Che paura essere felici La nuova malattia dei ragazzi

I cherofobici non sono sempre tristi ma evitano le occasioni che possono dare piacere. Ecco perché

Maria Sorbi

Non è una vera e propria patologia. Ma la cherofobia, ossia la paura di essere felici, è un disagio che colpisce in particolar modo i Millennials. A descrivere quello strano senso di inadeguatezza è stata una ragazzina, dal palco di X Factor. Martina Attili ha scritto la canzone a 15 anni e l'ha proposta al pianoforte, snocciolando in rima uno stato d'animo molto diffuso nella «generazione dell'apparire».

Il disturbo non compare nel Manuale diagnostico e statistico Dsm 5, il sistema nosografico di riferimento per i disturbi mentali e psicopatologici più utilizzato al mondo. Eppure, a detta di tanti psicologi, appesantisce l'anima dei ragazzi che non sempre si sentono all'altezza delle vetrine social e della perfezione richiesta in tutto. Ad esempio, nelle foto Instagram in cui bisogna sempre essere impeccabili, felici e protagonisti. Temere la felicità è un'idea che destabilizza. E ha un che di romantico. In realtà non è paura di essere felici ma di non esserlo. Si teme che la felicità duri troppo poco, che dalle stelle si precipiti nell'abisso. E quel timore nella propria testa diventa spesso una certezza, una tassa inevitabile da pagare per un momento di gioia. Gli esperti classificano questo tipo di fobia come una forma di ansia, da non confondere con altri disturbi come la depressione o l'anedonia, l'incapacità di provare piacere.

LASCIATEMI STARE

Per capire, essere cherofobici non vuol dire essere sempre tristi, semplicemente significa tendere ad evitare occasioni, eventi, attività che possono portare piacere. Ad esempio rinunciando a una festa o a una cena di gruppo perché solo l'idea di avere un appuntamento sociale mette ansia, fa sentire come costretti a una prova. Si rinunciare agli slanci per paura dei crolli.

In alcuni casi i ragazzi cherofobici si auto convincono che divertirsi sia segno di cattiveria o di superficialità oppure dannoso per se stessi o per gli altri, o peggio, uno spreco di tempo. Insomma, una festa di compleanno è qualcosa da evitare, punto.

Come mai? È una forma di controllo sulla propria vita emotiva. Più una persona si sente vulnerabile, più cerca di tenere a bada emozioni, slanci e picchi di felicità.
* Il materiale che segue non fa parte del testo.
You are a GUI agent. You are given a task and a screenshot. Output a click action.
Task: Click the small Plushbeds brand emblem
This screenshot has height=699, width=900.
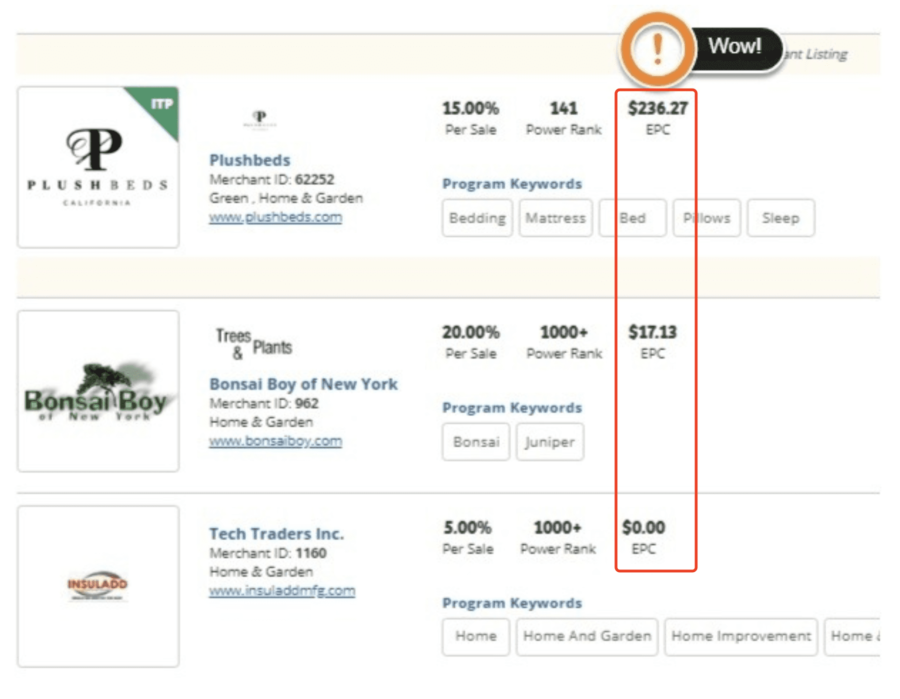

Magari per un inconscio ricordo di un episodio del passato in cui una forte aspettativa è stata delusa o in cui a una grande felicità è subentrato un momento di dolore ingestibile.

Questa fragilità morale non è certo aiutata dalla comunicazione su web, dove ogni aspetto della propria vita è spettacolarizzato, dove bisogna sempre essere all'altezza e dove la propria popolarità si misura in «like». Per spiegare cos'è la cherofobia, lo psicologo adolescenziale Andrea Calò, del centro di terapia strategica di Arezzo, prende in prestito le parole di Oscar Wild: «Nella vita ci sono due grandi tragedie: una è non ottenere ciò che si desidera, l'altra è ottenerlo». Che significa: «Quando otteniamo qualcosa che desideriamo - spiega Calò - temiamo di perderlo, di non riuscire a mantenerlo e questo crea frustrazione. Vincere significa dover mantenere le aspettative e il livello che si è raggiunto». L'ansia del dover mantenere intatto il livello di felicità si può quindi trasformare in una forte gelosia per il fidanzato o per gli amici, oppure in una forma di vittimismo, da utilizzare come strumento per far restare alto il livello di attenzione degli altri verso di sé.

IL VALORE DEL SUDORE

Fa un certo effetto pensare che lo spunto per parlare di cherofobia arrivi proprio dal palco dello show delle sfide, dove, prima di essere applaudito, il proprio talento viene sezionato, analizzato e paragonato ad altri. Ma sarebbe sbagliato parlare di contraddizione. Perché in fondo sotto quei riflettori il successo viene conquistato con l'impegno, non piomba addosso come qualcosa di inaspettato che catapulta in vetrina e stop. «La vita premia chi si mette in gioco e si impegna - aggiunge Calò - Il problema di oggi è che il fallimento viene considerato come una macchia di cui vergognarsi. Invece è l'unica via per arrivare al successo. Quando chiesero a Edison come avesse fatto ad inventare la lampadina, lui rispose: Ho sbagliato mille volte.

Ecco, se si fosse fermato di fronte a uno di quegli errori, non avrebbe mai ottenuto il risultato. Quando le conquisti con il sudore, le vittorie non spaventano più, le sai gestire e non diventano una fonte di ansia». E allora anche la cherofobia svanisce, e la felicità sta in piedi assieme alla soddisfazione.